[Work to complete] From the line containing "Uncheck show snap layouts on maximize hover" down to the last line of the records below, give every line again without any change.

[Pixel coordinate grounding data]
********************

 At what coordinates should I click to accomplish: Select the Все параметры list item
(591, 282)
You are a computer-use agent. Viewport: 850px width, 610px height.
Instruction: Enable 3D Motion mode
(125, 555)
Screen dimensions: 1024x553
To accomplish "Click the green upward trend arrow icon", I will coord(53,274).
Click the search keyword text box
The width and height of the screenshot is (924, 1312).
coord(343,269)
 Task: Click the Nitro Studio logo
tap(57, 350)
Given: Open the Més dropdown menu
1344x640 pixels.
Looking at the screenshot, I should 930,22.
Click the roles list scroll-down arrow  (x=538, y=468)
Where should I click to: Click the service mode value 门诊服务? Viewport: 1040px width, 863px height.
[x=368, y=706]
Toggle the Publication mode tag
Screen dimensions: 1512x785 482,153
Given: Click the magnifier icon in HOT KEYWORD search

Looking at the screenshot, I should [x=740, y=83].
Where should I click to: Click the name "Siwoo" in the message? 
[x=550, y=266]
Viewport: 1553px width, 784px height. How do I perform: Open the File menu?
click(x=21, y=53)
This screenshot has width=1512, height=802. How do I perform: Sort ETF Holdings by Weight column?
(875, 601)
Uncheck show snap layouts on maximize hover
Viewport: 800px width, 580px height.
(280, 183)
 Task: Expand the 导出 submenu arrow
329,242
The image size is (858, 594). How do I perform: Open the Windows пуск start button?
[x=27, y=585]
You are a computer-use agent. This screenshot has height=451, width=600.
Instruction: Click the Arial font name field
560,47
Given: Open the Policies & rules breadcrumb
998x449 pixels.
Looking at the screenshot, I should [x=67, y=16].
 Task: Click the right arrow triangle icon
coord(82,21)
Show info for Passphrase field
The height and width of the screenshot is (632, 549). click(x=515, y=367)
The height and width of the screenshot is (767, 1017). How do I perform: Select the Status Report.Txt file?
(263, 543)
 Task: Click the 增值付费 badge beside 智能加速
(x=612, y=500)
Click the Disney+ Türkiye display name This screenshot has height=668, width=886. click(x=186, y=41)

********************

[Expected answer]
Uncheck show snap layouts on maximize hover
Viewport: 800px width, 580px height.
(280, 183)
 Task: Expand the 导出 submenu arrow
329,242
The image size is (858, 594). How do I perform: Open the Windows пуск start button?
[x=27, y=585]
You are a computer-use agent. This screenshot has height=451, width=600.
Instruction: Click the Arial font name field
560,47
Given: Open the Policies & rules breadcrumb
998x449 pixels.
Looking at the screenshot, I should [x=67, y=16].
 Task: Click the right arrow triangle icon
coord(82,21)
Show info for Passphrase field
The height and width of the screenshot is (632, 549). click(x=515, y=367)
The height and width of the screenshot is (767, 1017). How do I perform: Select the Status Report.Txt file?
(263, 543)
 Task: Click the 增值付费 badge beside 智能加速
(x=612, y=500)
Click the Disney+ Türkiye display name This screenshot has height=668, width=886. click(x=186, y=41)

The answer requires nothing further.